Томас МакЭвилли. Нью-Йорк, 1986
I. Заметки о галерейном пространстве
В научно-фантастических фильмах часто встречается такая сцена: Земля удаляется от космического корабля, становится горизонтом, пляжным мячом, грейпфрутом, мячиком для гольфа, звездой. С изменением масштаба восприятие переходит от частного к общему. Индивидуальность сменяется видом, таким трогательным для нас: смертные двуногие существа роятся там, внизу, словно живой ковер. Если смотреть на людей с определенной высоты, они кажутся в основном хорошими. Вертикальное отдаление способствует благосклонности. А вот горизонтальность не обладает подобной добродетелью. Далекие фигуры могут приблизиться, и мы предчувствуем опасность встречи. Жизнь горизонтальна: одно, за ним другое – своего рода конвейер, влекущий нас к горизонту. Иное дело история, вид с улетающего космического корабля. Масштаб меняется, слои времени накладываются друг на друга, и мы, глядя через них, строим перспективы, позволяющие составить общую картину прошлого, доступную для исправлений. Неудивительно, что искусство противится подобному подходу: его история, воспринимаемая сквозь призму времени, запутывается тем, что происходит у нас на глазах, и ведет себя, как свидетель, готовый изменить показания в ответ на малейшую провокацию восприятия. История и наш глаз ожесточенно спорят друг с другом в самом сердце «константы», которую мы называем традицией.

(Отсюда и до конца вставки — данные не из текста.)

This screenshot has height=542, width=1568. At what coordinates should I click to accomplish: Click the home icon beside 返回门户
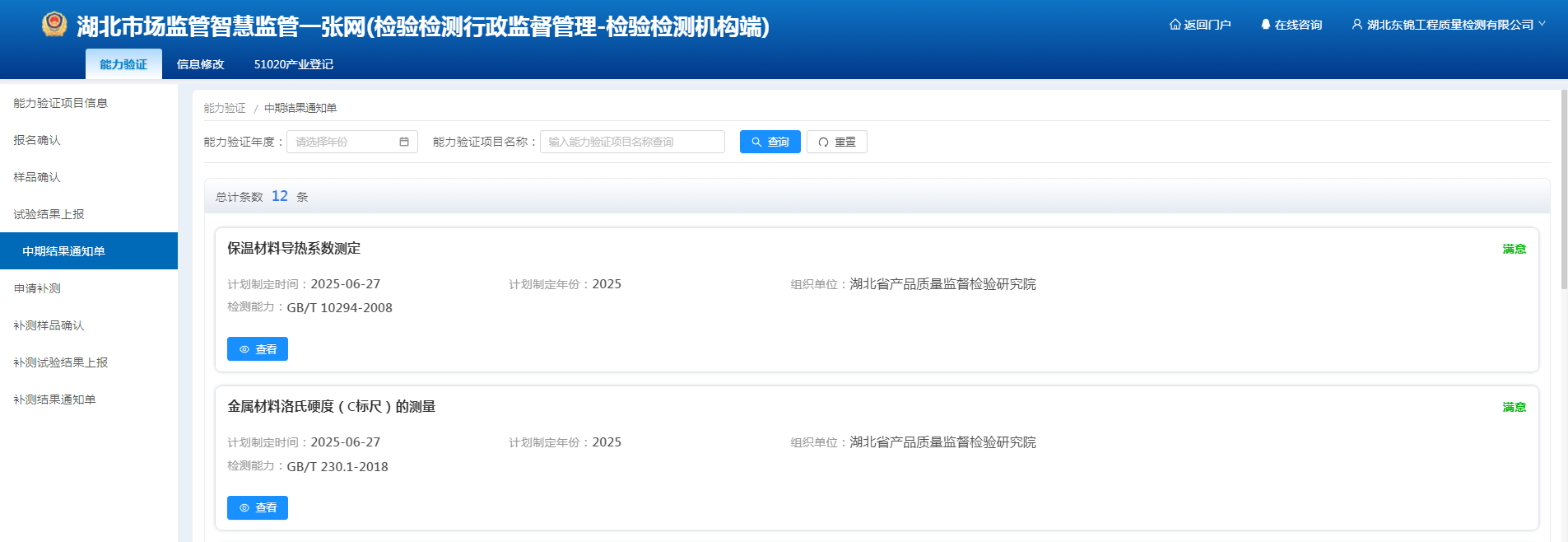coord(1175,25)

Все мы ныне уверены, что изобилие легенд, слухов и фактов, именуемое модернистской традицией, может быть ограничено определенным горизонтом. Глядя сверху вниз, мы яснее видим исповедуемые модернизмом «законы» прогресса, его обшитый броней идеалистической философии каркас, его военные метафоры наступления и штурма. Ну и зрелище все это собой представляет – или представляло! Приведенные в боевой порядок идеологии, ракеты на трансцендентном топливе, романтические трущобы, в которых смешиваются, составляя горючую смесь, деградация и идеализм, все эти войска, переходящие с позиции на позицию, ведя вошедшие в привычку войны. Кипы фронтовых донесений, вырастающие в конце концов у нас на журнальном столике, дают малое представление об истинных подвигах. Они, эти парадоксальные свершения, дожидаются ревизии, которая свяжет эру авангардов с традицией или, как некоторые опасаются, положит последней конец. Ведь, в самом деле, и традиция по мере удаления космического корабля от Земли приобретает черты безделушки на том же журнальном столике – движимого мифическими моторчиками забавного механизма, который распределяет репродукции по крохотным макетам музеев. В центре машинерии угадывается, по всей видимости, необходимая для ее работы равномерно освещенная «камера» – пространство галереи.
История модернизма тесно связана с этим пространством или, точнее, может быть соотнесена с изменениями в нем самом и в нашем о нем представлении. Ведь с некоторых пор мы смотрим поначалу не на само искусство, а на пространство вокруг него (одно из общих мест нашего времени – привычка, входя в галерею, начинать с оценки ее помещений). На ум сразу приходит образ безупречного белого зала, который лучше любой картины годится на роль модели искусства XX века: процесс необратимого исторического развития, обычно связываемый с искусством, которое размещается в этом пространстве, определяет, подобно свету, его собственные черты.
Идеальная галерея очищает произведение от всех наносов, способных помешать его идентификации с «искусством». Произведение в ней предохранено от всего, что могло бы подвергнуть сомнению его самооценку. В этом отношении галерея родственна другим пространствам, где воспроизведение замкнутой системы ценностей способствует сохранению тех или иных конвенций. Святость храма, строгость зала суда, таинственность научной лаборатории порождают в соединении с изящным дизайном средоточие эстетики. Силовое поле восприятия здесь настолько мощное, что, выйдя из него, искусство легко теряет свой сакральный статус. И наоборот, оказываясь в фокусе сильных художественных идей, искусством становятся обычные предметы. Действительно, объект часто служит медиумом, при посредстве которого эти идеи выявляются и позволяют завязать о них дискуссию: такова известная форма позднемодернистского академизма («Идеи более интересны, чем искусство»). Тем самым обнаруживается сакральная природа галерейного пространства и один из главных законов модернизма, на зрелом этапе которого контекст превращается в содержание. А вносимый в галерею объект, согласно странной инверсии, начинает сам «оформлять» пространство и корректировать его законы.